Et il exécuta les gestes de rosser un garçon imaginaire — bourrant l'air de coups de poing, donnant des coups de pied et des coups d'œil. « Oh, tu le fais, hein ? Tu cries assez, hein ? Maintenant, que cela t'apprenne ! » Et ainsi la fessée imaginaire fut terminée à sa satisfaction.
Tom s'enfuit à midi. Sa conscience ne pouvait plus supporter la joie reconnaissante d'Amy, et sa jalousie ne pouvait supporter davantage l'autre détresse. Becky reprit ses inspections d'images avec Alfred, mais comme les minutes traînaient et qu'aucun Tom ne venait souffrir, son triomphe commença à s'obscurcir et elle perdit tout intérêt ; la gravité et la distraction suivirent, puis la mélancolie ; deux ou trois fois elle dressa l'oreille à un bruit de pas, mais c'était un faux espoir ; aucun Tom ne venait. Enfin elle devint tout à fait misérable et souhaita ne pas être allée si loin. Quand le pauvre Alfred, voyant qu'il la perdait sans savoir comment, ne cessait de s'exclamer : « Oh, en voilà une drôle ! Regarde celle-ci ! », elle perdit patience finalement et dit : « Oh, ne m'ennuie pas ! Je m'en fiche ! » et elle fondit en larmes, se leva et s'éloigna.
Alfred se laissa tomber à côté d'elle et allait essayer de la consoler, mais elle dit :
— Va-t'en et laisse-moi tranquille, tu ne peux pas ? Je te hais !
Alors le garçon s'arrêta, se demandant ce qu'il avait pu faire — car elle avait dit qu'elle regarderait des images pendant toute la pause de midi — et elle continua à marcher en pleurant. Puis Alfred s'en retourna pensif dans l'école déserte. Il était humilié et en colère. Il devina facilement la vérité — la fille s'était simplement servie de lui pour assouvir sa rancune contre Tom Sawyer. Il ne haït pas moins Tom quand cette pensée lui vint. Il souhaita qu'il y eût quelque moyen d'attirer des ennuis à ce garçon sans trop de risque pour lui-même. Le livre d'orthographe de Tom tomba sous ses yeux. C'était son opportunité. Il ouvrit avec reconnaissance à la leçon de l'après-midi et versa de l'encre sur la page.

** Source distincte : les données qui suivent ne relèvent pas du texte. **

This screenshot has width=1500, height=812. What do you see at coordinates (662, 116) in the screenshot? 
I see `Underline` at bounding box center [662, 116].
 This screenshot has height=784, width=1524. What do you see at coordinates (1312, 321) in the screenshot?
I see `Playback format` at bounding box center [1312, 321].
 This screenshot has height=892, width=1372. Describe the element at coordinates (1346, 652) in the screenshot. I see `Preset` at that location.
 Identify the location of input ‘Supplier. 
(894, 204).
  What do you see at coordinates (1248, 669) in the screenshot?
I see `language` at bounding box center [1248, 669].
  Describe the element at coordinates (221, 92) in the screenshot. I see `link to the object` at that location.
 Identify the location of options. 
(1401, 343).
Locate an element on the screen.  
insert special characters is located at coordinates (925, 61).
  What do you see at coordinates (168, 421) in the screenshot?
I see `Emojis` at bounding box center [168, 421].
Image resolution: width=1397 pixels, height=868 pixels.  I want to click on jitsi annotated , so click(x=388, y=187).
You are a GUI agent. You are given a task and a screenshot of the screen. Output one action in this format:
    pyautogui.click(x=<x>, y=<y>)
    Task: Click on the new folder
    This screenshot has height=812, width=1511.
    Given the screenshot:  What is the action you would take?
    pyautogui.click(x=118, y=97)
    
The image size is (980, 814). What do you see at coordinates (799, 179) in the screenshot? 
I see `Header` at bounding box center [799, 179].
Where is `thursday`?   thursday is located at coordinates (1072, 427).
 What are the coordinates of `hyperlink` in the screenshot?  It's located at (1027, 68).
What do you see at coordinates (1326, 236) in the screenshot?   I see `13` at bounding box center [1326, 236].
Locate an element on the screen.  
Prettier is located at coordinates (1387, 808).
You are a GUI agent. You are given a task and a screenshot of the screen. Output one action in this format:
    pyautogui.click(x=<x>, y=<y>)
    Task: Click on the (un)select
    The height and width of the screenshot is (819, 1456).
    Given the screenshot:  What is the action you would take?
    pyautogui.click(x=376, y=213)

Becky, jetant un coup d'œil par une fenêtre derrière lui à ce moment, vit l'acte, et continua son chemin sans se montrer. Elle se dirigea vers la maison, maintenant, avec l'intention de trouver Tom et de le lui dire ; Tom serait reconnaissant et leurs problèmes seraient guéris. Avant d'être à mi-chemin de la maison, cependant, elle avait changé d'avis. Le souvenir du traitement que Tom lui avait infligé quand elle parlait de son pique-nique lui revint brûlant et la remplit de honte. Elle résolut de le laisser recevoir le fouet à cause du livre d'orthographe abîmé, et de le haïr pour toujours, par-dessus le marché.